Continuare a ripetere che «tutto è interpretazione» comporta indubbiamente per la filosofia una pericolosa perdita di attrito con l'esperienza, di cui la cultura postmoderna è in parte responsabile. Ma è proprio vero che l'atto interpretativo costituisce una negazione della sussistenza della realtà oggettiva? Affermare i diritti dell'interpretazione implicherà necessariamente l'infedeltà nei confronti dell'esperienza? È corretto impostare la questione dell'identità della filosofia su una discriminante tra mondo empirico e mondo interpretato, destituita di fondamento anche dal dibattito sul metodo scientifico?
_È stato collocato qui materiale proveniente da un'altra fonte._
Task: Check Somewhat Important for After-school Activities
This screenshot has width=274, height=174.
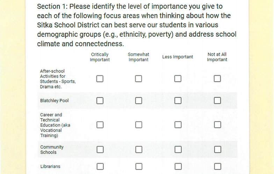Action: pos(139,79)
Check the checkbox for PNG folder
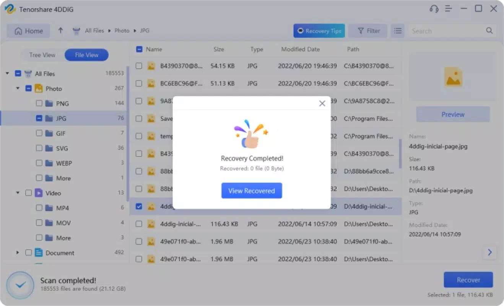The image size is (504, 306). click(x=39, y=103)
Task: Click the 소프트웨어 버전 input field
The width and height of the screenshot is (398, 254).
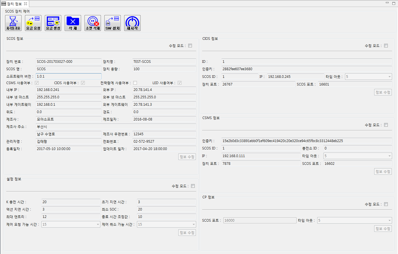Action: 68,76
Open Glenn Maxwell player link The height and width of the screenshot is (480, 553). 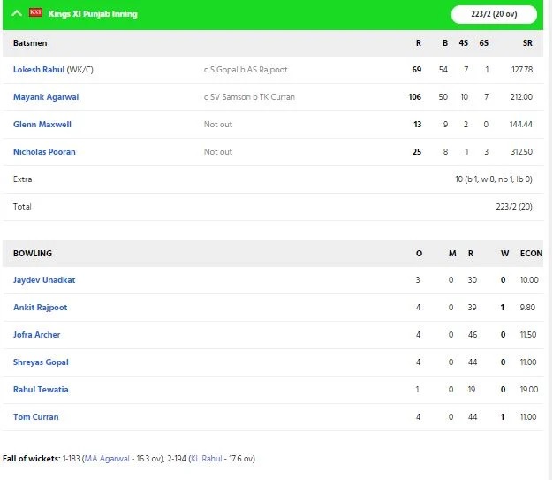coord(42,125)
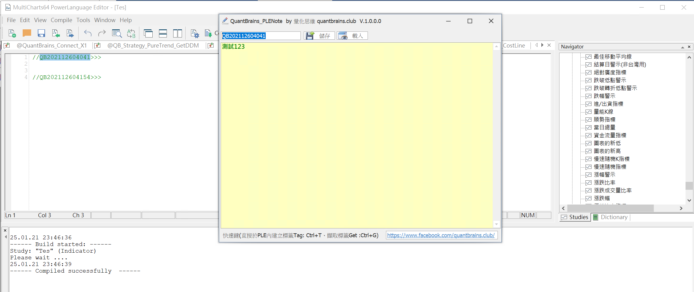694x292 pixels.
Task: Open study properties gear icon
Action: (195, 33)
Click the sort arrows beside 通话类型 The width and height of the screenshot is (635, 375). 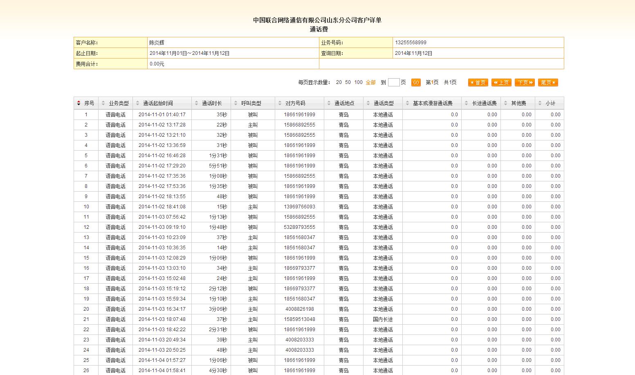click(x=368, y=104)
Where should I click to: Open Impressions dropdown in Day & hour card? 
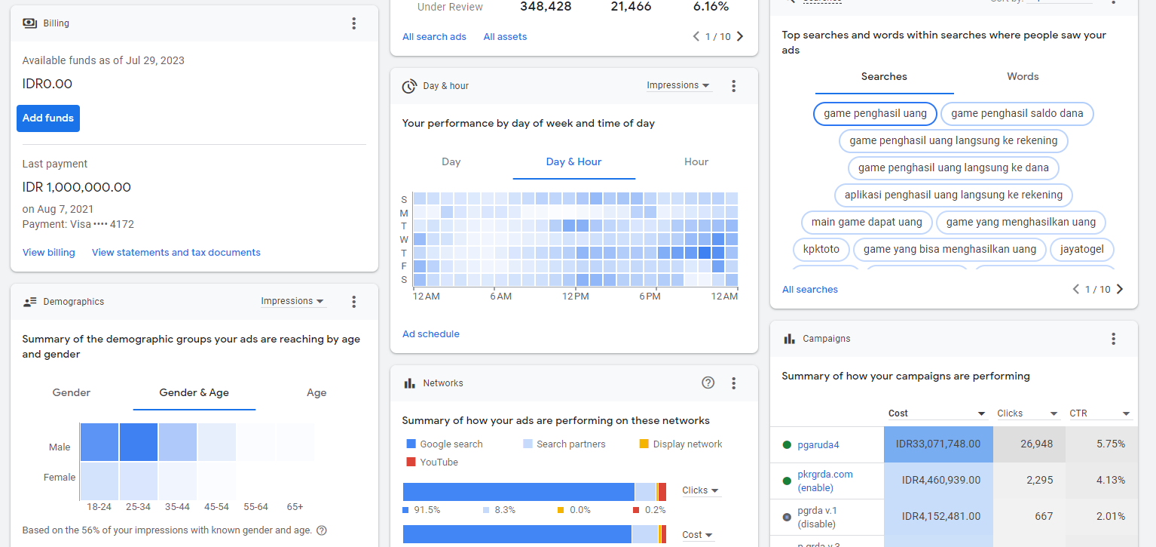point(678,86)
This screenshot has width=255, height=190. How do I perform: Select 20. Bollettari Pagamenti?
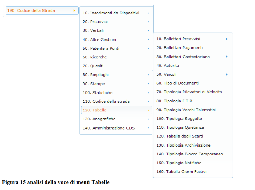[x=180, y=48]
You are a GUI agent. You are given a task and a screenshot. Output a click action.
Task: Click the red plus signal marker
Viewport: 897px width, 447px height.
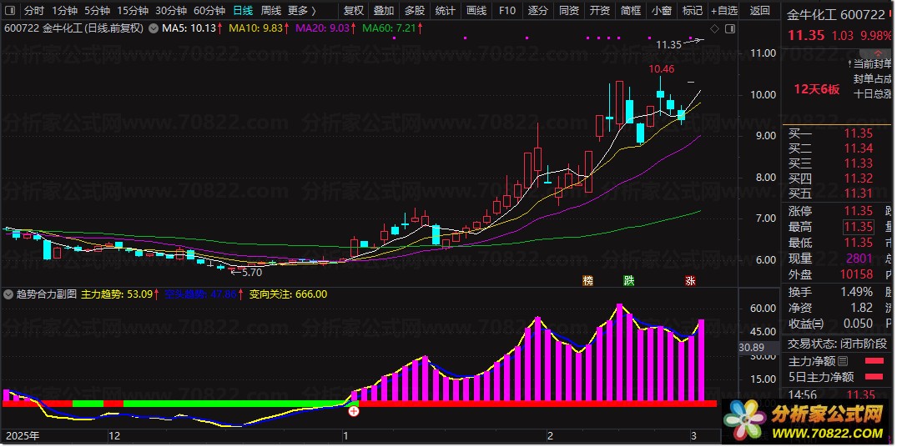354,410
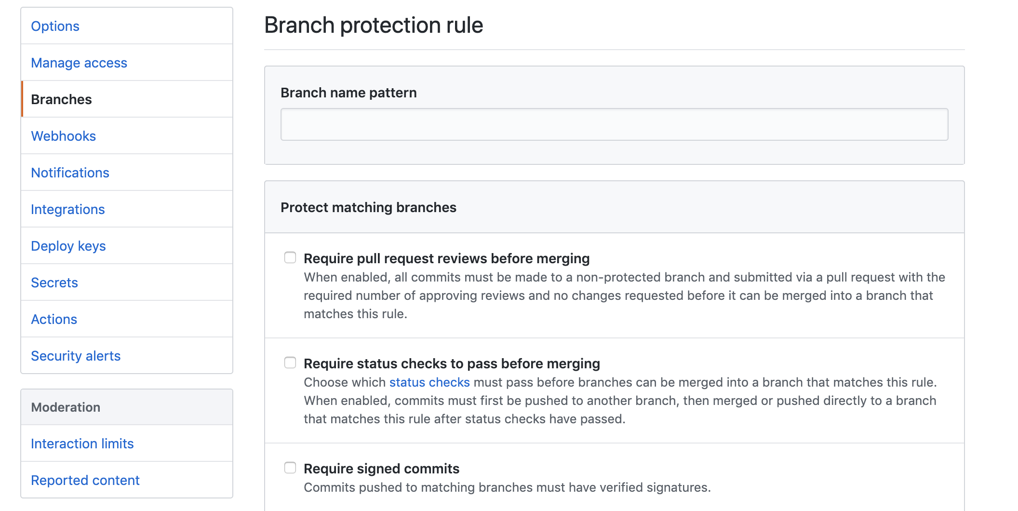Open the Webhooks settings page

pyautogui.click(x=63, y=135)
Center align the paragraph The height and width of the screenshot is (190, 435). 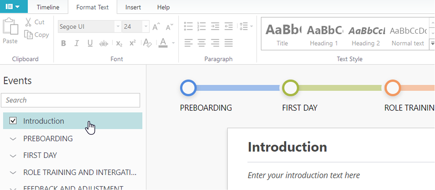(x=201, y=43)
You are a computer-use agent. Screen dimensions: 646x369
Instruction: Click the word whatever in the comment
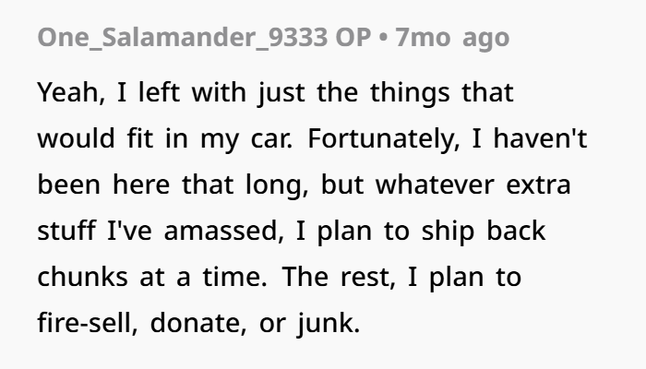point(435,185)
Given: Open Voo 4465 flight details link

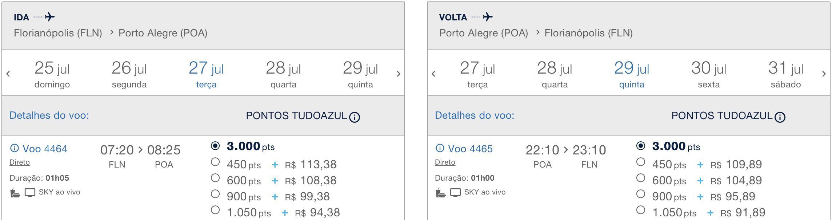Looking at the screenshot, I should [470, 149].
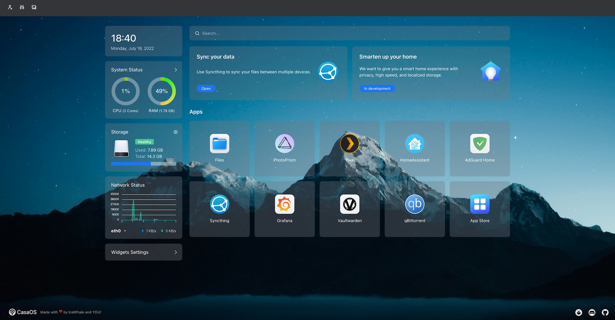Launch the HomeAssistant app
Image resolution: width=615 pixels, height=320 pixels.
click(x=414, y=144)
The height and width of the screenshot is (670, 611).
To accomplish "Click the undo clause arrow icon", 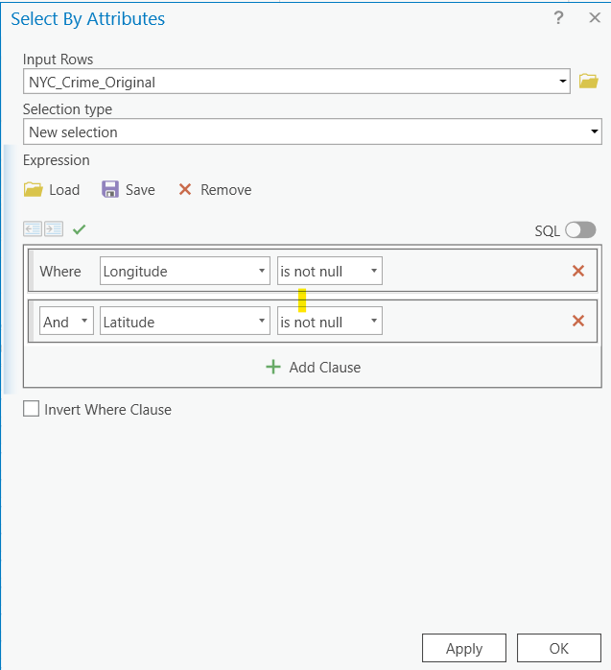I will (34, 229).
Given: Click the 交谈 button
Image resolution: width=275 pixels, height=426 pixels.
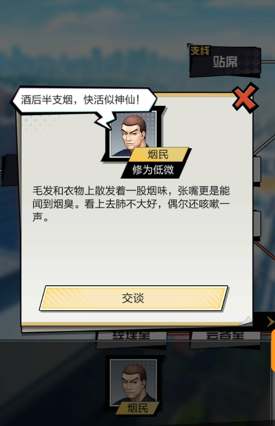Looking at the screenshot, I should (133, 298).
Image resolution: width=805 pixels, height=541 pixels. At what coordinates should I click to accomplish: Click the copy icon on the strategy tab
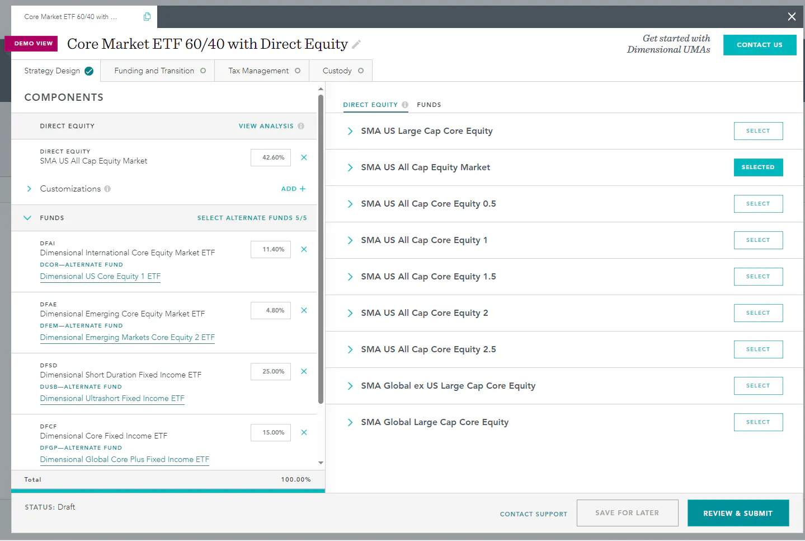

Il libro di Marco Vozza intende rispondere a una domanda oggi ricorrente: la filosofia dell'interpretazione è un programma di ricerca che ha esaurito le sue potenzialità euristiche, ragion per cui risulta agevole decretare la fine di un presunto idioma ermeneutico, oppure si tratta di un progetto incompiuto, rispetto al quale è possibile ancora attivare cospicue risorse? In queste pagine viene mostrata la legittimità della seconda opzione, a condizione che si ritorni a Nietzsche e al suo concetto di interpretazione affettiva, abbandonando ogni compiaciuta sudditanza alle auctoritates rappresentate da Dilthey, Heidegger e Gadamer e, soprattutto, a patto che venga sospesa l'adesione acritica alla contrapposizione metodologica tra arte, filosofia e scienza, su cui si articola buona parte dell'ermeneutica novecentesca. Una volta soddisfatte tali condizioni, si potrà prospettare un'inedita declinazione affettiva dell'ermeneutica, elaborata nel punto di intersezione tra esistenza e interpretazione.
Marco Vozza
Marco VOZZA, filosofo e giornalista, vive e lavora a Torino. Oltre a numerosi saggi dedicati alla filosofia teoretica e all'estetica contemporanea, è autore di alcuni libri, tra i quali ricordiamo: Il sapere della superficie (Liguori, 1988), Rilevanze. Epistemologia ed ermeneutica (Laterza, 1990), Le forme del visibile. Filosofia e pittura da Cézanne a Bacon (Pendragon, 1999). Collabora inoltre alle pagine culturali de «La Stampa» e a numerose riviste.